START TEXT EXCERPT
On February 24, 2015, the Company acquired MWI Veterinary Supply, Inc. for a purchase price of $2.6 billion. MWI is a leading animal health distribution company in the United States and in the United Kingdom. MWI's annual revenues are estimated to be approximately $3.0 billion. For reportable segment presentation, MWI's operating results are included within Other. The purchase price has been allocated to the underlying assets acquired and liabilities assumed based upon their estimated fair values at the date of the acquisition. The purchase price exceeded the fair value of the net tangible and intangible assets acquired by $1.2 billion, which was allocated to goodwill. The fair value of accounts receivable, inventory, and accounts payable acquired was $346.9 million, $440.0 million and $327.1 million, respectively. The fair value of the intangible assets acquired totaled $1.5 billion and consisted of customer relationships of $1.1 billion, trade name of $344.0 million, and software technology of $11.0 million. The Company established a deferred tax liability of $570.7 million primarily in connection with the intangible assets acquired. The Company is amortizing the fair values of the acquired customer relationships and software technology over the remaining useful lives of 20 years and 8 years, respectively. The trade name has been determined to have an indefinite life. Goodwill and intangibles resulting from the acquisition are not deductible for income tax purposes.
END TEXT EXCERPT
START INFORMATION PROVIDED
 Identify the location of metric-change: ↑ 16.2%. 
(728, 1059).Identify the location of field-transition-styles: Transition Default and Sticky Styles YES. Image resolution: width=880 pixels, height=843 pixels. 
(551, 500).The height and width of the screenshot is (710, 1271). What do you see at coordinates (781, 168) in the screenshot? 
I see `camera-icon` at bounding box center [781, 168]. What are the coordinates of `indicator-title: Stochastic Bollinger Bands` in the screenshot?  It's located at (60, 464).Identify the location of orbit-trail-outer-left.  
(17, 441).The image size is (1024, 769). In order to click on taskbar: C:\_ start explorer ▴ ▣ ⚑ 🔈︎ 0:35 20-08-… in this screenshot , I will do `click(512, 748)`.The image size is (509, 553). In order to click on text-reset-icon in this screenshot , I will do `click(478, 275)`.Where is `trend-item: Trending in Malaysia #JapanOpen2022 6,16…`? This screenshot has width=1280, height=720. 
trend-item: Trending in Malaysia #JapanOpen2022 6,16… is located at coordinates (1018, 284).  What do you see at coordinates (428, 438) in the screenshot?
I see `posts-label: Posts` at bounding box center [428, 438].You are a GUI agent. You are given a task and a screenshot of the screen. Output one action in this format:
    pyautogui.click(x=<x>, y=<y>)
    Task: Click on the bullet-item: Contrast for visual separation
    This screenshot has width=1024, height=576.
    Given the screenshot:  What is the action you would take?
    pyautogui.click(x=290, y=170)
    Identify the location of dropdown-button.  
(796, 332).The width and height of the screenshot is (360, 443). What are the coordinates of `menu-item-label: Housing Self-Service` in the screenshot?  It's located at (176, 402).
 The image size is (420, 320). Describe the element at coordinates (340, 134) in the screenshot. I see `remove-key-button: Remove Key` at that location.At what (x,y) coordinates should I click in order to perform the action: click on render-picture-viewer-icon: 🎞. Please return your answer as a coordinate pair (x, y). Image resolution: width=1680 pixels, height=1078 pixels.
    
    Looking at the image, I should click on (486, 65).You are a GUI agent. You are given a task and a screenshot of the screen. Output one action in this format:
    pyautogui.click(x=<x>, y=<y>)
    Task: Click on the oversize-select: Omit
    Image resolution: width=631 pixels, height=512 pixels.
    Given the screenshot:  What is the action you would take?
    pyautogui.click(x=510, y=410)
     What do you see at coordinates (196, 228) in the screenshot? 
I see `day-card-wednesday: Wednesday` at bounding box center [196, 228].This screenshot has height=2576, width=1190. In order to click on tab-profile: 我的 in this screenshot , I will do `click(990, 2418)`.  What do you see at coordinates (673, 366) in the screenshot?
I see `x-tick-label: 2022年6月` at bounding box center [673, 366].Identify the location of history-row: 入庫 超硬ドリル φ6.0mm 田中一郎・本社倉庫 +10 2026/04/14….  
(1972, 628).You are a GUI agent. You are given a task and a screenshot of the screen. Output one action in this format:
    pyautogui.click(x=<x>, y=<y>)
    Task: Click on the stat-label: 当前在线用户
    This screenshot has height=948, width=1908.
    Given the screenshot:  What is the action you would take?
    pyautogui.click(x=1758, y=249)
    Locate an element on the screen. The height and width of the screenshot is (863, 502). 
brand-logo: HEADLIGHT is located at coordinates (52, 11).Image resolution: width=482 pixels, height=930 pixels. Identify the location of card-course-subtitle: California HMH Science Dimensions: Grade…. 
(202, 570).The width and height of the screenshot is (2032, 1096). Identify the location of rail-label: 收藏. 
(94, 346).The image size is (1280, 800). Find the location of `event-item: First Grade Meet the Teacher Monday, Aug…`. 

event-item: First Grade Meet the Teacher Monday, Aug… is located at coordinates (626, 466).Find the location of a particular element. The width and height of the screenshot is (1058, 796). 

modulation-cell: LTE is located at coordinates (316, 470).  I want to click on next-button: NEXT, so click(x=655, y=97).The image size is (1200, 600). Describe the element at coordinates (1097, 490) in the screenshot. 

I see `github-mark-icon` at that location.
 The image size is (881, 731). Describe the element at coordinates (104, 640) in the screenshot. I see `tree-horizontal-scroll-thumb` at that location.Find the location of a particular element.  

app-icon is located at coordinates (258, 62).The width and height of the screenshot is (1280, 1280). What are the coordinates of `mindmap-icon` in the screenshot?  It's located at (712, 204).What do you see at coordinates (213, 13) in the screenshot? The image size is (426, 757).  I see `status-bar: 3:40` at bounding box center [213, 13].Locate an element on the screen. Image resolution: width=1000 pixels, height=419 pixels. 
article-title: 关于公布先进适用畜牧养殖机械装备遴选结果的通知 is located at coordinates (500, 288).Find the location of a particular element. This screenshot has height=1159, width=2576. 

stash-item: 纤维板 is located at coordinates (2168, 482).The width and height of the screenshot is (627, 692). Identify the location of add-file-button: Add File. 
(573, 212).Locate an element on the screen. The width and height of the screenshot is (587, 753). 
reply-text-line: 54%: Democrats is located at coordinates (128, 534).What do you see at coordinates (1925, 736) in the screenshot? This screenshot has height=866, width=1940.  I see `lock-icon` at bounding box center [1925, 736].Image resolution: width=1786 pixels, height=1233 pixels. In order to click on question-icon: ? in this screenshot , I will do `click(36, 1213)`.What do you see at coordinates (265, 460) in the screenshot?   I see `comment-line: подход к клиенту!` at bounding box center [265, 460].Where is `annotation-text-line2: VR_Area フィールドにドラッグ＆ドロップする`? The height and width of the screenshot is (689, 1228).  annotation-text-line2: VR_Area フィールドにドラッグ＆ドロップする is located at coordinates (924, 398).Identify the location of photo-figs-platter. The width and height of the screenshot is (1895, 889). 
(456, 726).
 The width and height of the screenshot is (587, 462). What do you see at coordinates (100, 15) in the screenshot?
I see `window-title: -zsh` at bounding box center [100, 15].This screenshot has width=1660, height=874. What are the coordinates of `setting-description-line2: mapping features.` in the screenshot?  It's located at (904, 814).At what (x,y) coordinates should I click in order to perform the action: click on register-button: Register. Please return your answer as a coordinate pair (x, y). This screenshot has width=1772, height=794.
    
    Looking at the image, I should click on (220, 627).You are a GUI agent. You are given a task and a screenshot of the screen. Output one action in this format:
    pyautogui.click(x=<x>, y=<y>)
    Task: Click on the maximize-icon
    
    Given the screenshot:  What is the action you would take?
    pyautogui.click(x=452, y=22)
END INFORMATION PROVIDED
■ **WHAT THIS EXERCISE ASKS**:
(1) In the MWI acquisition text, what was the fair value of the trade name acquired?
(2) Write the next part of the MWI acquisition text, starting after its final sentence.

■ **SET OF ANSWERS**:
(1) $344.0 million

(2)
On November 6, 2015, we acquired PharMEDium Healthcare Holdings, Inc. ("PharMEDium"), a privately held leading national provider of outsourced compounded sterile preparations ("CSPs") to acute care hospitals in the United States, for $2.7 billion in cash, which included certain purchase price adjustments. We financed the transaction through a combination of cash and long-term debt. In November 2015, we entered into a $1.0 billion variable rate term loan, which matures in November 2020 and is subject to quarterly principal payments, as defined. PharMEDium is considered a component of ABDC within our Pharmaceutical Distribution reportable segment.